Resensi: Banjir Besar Zaman Nabi Nuh

Membahas tentang banjir besar di masa lampau memang sangat seksi. Tokoh sejarah yang sangat dikenal dalam tradisi Semit maupun Arya ini disapa dengan nama Nuh (Ibrani: Noah). Sedangkan pada peradaban lain, memiliki nama tokoh masing-masing; Sumeria dengan Ziusudra, Babylonia dengan Utnapishtim, India dengan Manu, Cina dengan Yao, dan Yunani dengan Deucalion.

Ada poin-poin yang tidak seragam dari tradisi Semitik terkait peristiwa banjir besar di masa Nuh. Dalam Al-Quran disebutkan, bahwa penyebab banjir besar dikarenakan umat Nabi Nuh mengingkari dakwah Nabi Nuh. Bahkan pelopor penyembahan terhadap berhala adalah umat Nabi Nuh yang mengkultuskan orang-orang sholih —Wadd, Suwa’, Ya’uq, Yaghuts, Nasr— yang pernah hidup sebelum Nabi Nuh. Sedangkan dalam Alkitab tidak disebutkan adanya seteru antara Nabi Nuh dengan kaumnya.

Pembahasan banjir besar di buku ini lebih dominan mengupas dari sisi Al-Quran. Sedangkan kupasan dari Perjanjian Lama, Perjanjian Baru', dan dari beragam peradaban hanya sepintas-lalu. Bahkan beberapa subbab mengalami pengulangan penjelasan yang sudah dipaparkan di subbab sebelumnya. Seyogianya bagaimana relasi Al-Quran dengan kitab-kitab sebelumnya dipahami.

────────

#### [Tugas]
Salin ulang bagian resensi tentang banjir besar di atas, mulai dari "Resensi: Banjir Besar" sampai "Yunani dengan Deucalion.", tanpa mengubah satu kata pun.

#### [Isi Data]
────────

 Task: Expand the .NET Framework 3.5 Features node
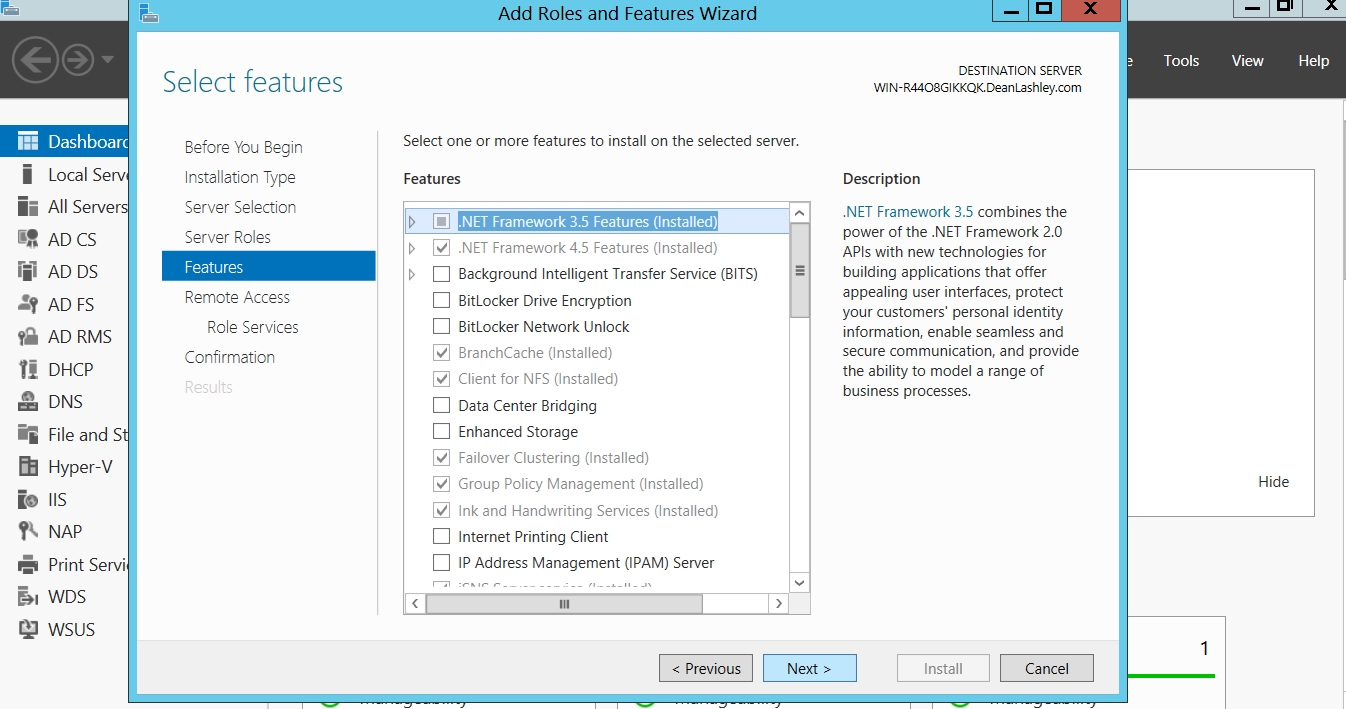pos(411,222)

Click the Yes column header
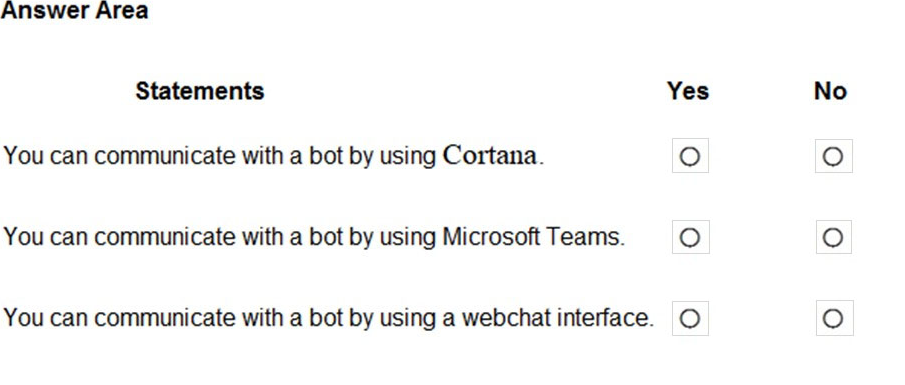688,91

────────

#### [Jawaban]
Resensi: Banjir Besar Zaman Nabi Nuh

Membahas tentang banjir besar di masa lampau memang sangat seksi. Tokoh sejarah yang sangat dikenal dalam tradisi Semit maupun Arya ini disapa dengan nama Nuh (Ibrani: Noah). Sedangkan pada peradaban lain, memiliki nama tokoh masing-masing; Sumeria dengan Ziusudra, Babylonia dengan Utnapishtim, India dengan Manu, Cina dengan Yao, dan Yunani dengan Deucalion.